The majority of applicants make 4-5 applications (based on the 2016 UCAS end of cycle report). Some applicants will be genuinely undecided across all of these, whereas others will have a clear running order of preference. The challenge this presents to institutions, is knowing what proportion of their applicants are worth counting as having a probable chance of accepting an offer, and enrolling in September.
There is plenty of evidence to show applicants minds can be changed through smart, integrated and valuable conversion activity, but it is also evident that there is a much slimmer chance of moving from 5th choice to 1st. Therefore, if a 10% increase in applications are all from individuals who have added you as a 5th position choice, then now is not the time to sit back and think your targets are already met…
So what to do:
Think of it in two phases.
1. Where are you really at?
Look at your data – it’s amazing what trends you can discover in your previous applicant data to help you identify which applicants are more likely to be taking you seriously. Building propensity-based segmentation models from this data will help you to better predict your position in May. And if you need to make gains in quality or volume, they can inform where your resource should be best focused.

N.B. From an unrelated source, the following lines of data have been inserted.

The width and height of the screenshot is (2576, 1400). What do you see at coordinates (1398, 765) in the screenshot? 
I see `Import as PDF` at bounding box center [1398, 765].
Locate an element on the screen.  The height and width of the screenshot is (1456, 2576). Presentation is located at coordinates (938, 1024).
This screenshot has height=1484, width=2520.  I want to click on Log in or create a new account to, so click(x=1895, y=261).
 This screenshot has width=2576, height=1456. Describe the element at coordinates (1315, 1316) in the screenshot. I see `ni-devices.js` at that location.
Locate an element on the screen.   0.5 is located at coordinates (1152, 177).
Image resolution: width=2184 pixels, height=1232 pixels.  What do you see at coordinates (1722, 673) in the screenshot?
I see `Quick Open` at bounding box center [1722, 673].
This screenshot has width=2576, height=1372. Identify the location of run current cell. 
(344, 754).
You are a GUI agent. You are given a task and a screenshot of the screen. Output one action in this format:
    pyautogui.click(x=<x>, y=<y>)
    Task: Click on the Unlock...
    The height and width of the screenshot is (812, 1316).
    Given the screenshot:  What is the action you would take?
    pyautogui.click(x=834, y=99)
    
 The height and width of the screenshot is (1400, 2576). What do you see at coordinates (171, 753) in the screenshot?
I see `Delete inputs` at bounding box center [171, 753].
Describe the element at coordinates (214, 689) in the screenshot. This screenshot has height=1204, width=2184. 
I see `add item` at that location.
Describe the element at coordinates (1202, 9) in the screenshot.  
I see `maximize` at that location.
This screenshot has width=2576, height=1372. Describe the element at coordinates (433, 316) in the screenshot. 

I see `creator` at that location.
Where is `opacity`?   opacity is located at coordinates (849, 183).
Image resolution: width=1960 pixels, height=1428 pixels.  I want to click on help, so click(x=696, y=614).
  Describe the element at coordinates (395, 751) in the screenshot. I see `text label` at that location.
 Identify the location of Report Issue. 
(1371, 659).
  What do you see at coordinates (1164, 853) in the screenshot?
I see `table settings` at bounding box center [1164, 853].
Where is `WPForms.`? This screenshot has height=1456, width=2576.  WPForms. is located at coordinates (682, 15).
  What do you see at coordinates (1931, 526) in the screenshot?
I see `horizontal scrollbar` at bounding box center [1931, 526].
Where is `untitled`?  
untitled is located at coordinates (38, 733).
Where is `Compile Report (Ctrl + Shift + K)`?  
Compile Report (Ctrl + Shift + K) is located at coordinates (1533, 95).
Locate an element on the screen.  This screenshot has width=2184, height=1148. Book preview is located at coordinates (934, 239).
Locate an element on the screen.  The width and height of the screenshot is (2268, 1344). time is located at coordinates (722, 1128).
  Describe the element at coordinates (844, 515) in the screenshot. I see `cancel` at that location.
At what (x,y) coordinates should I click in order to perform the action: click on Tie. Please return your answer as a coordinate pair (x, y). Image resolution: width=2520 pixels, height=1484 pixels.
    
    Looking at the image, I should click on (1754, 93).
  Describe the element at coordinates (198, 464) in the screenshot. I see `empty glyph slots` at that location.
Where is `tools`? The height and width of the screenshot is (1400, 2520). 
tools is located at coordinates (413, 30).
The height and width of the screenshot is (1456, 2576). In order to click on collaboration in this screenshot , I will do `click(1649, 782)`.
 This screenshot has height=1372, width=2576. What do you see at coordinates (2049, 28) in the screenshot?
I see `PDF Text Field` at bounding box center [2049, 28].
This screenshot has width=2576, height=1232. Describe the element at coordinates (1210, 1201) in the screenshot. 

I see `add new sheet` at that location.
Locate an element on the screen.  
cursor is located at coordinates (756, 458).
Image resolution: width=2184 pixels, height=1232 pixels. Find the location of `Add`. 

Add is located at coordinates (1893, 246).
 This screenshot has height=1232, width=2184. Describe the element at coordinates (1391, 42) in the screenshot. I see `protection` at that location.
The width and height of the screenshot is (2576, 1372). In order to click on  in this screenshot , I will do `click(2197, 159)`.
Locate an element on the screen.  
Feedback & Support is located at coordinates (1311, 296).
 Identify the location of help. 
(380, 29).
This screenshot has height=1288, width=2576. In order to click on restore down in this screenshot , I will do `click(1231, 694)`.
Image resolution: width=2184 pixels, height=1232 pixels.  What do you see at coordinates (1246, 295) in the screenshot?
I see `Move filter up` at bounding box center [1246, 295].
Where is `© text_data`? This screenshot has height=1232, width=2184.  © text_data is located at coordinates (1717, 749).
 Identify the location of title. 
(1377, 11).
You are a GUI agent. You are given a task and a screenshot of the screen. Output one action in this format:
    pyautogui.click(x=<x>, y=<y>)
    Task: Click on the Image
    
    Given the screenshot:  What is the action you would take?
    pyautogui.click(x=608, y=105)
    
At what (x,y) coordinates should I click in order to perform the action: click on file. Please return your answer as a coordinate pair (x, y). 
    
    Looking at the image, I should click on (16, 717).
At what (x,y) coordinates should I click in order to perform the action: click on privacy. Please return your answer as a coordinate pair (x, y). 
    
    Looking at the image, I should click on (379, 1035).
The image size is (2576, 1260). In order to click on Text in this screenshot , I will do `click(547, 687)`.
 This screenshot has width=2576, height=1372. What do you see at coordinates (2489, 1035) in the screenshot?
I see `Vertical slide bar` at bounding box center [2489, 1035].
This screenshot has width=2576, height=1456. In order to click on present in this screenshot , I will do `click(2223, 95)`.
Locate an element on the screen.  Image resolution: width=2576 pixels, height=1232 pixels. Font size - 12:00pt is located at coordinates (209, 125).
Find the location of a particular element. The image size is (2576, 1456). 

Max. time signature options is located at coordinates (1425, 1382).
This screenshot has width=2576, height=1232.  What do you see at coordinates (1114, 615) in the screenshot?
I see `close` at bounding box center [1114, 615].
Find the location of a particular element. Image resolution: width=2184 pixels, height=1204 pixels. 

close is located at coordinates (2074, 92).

2. Communicate accordingly
Next, establish a targeted comms strategy based on the needs of your audience – this is where you can add layers of complexity to your propensity segments around your audiences behaviours, motivations and challenges – so you can deliver the right comms to best assist your applicants in their decision-making.
It’s also worth looking further ahead, if the outcome from using modelling indicates that a large proportion of your applications are from low propensity applicants then immediate focus should shift to 2018. I know it seems way off, but this student cohort have started their research and will be attending their first UCAS fairs next month so now is the time to develop prospecting tactics to target the ‘right applicants’ to improve your position next year.
This is the art of a good conversion strategy – providing a good applicant experience, and ensuring you are investing marketing budget into the areas where it will generate valuable return.